Only one span of the listing below should come back. It runs from the line with "Given: Select the 2019-06-06 date field" through the line with "Given: Click the US", and each of its lines must be reproduced exactly.
== Segment start ==
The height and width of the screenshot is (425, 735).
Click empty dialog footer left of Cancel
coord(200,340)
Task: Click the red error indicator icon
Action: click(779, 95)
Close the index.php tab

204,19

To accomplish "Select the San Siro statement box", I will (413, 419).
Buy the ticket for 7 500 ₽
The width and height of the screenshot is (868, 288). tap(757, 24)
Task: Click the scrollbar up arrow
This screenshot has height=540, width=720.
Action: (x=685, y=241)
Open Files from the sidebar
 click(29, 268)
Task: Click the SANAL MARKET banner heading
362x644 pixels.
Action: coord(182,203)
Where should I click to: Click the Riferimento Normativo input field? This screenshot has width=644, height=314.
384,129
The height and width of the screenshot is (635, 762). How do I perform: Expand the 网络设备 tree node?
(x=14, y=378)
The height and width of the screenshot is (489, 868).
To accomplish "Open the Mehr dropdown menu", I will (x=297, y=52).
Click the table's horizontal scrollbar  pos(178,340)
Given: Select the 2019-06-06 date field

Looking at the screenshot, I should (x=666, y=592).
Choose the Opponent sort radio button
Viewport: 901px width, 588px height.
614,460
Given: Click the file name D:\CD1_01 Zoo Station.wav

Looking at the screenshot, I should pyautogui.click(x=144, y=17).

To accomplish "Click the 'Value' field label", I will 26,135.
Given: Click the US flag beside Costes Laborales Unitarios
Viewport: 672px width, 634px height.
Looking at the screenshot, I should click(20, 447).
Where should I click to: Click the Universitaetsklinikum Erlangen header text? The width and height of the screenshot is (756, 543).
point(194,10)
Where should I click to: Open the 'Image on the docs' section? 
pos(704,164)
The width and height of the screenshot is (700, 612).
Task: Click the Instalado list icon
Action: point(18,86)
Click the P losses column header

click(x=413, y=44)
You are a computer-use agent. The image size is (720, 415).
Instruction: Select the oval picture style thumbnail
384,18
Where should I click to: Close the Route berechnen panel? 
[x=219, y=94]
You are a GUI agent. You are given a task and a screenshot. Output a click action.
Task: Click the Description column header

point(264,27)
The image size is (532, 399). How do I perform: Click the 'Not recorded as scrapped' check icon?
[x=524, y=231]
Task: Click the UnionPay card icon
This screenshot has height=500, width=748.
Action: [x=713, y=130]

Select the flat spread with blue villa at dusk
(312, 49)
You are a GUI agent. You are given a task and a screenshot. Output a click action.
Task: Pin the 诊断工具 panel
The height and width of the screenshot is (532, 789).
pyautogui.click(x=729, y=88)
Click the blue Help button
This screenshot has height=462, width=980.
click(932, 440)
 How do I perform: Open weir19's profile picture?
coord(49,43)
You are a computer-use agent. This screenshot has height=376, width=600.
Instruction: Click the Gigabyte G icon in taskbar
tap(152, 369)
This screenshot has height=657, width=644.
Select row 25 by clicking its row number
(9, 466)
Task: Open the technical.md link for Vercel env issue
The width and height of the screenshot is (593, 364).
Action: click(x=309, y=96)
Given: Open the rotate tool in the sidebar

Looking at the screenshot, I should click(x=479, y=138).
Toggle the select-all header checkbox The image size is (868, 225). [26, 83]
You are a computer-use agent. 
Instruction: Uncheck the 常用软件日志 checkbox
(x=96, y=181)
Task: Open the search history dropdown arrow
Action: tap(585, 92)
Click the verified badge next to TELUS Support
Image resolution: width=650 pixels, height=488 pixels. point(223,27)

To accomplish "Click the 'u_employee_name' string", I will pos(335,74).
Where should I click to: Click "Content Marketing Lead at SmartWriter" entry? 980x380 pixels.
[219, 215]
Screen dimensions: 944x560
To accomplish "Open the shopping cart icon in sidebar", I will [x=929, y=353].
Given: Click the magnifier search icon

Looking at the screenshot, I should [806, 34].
== Segment end ==
:: Completed exercise ::
Given: Select the 2019-06-06 date field

Looking at the screenshot, I should (x=666, y=592).
Choose the Opponent sort radio button
Viewport: 901px width, 588px height.
614,460
Given: Click the file name D:\CD1_01 Zoo Station.wav

Looking at the screenshot, I should pyautogui.click(x=144, y=17).

To accomplish "Click the 'Value' field label", I will 26,135.
Given: Click the US flag beside Costes Laborales Unitarios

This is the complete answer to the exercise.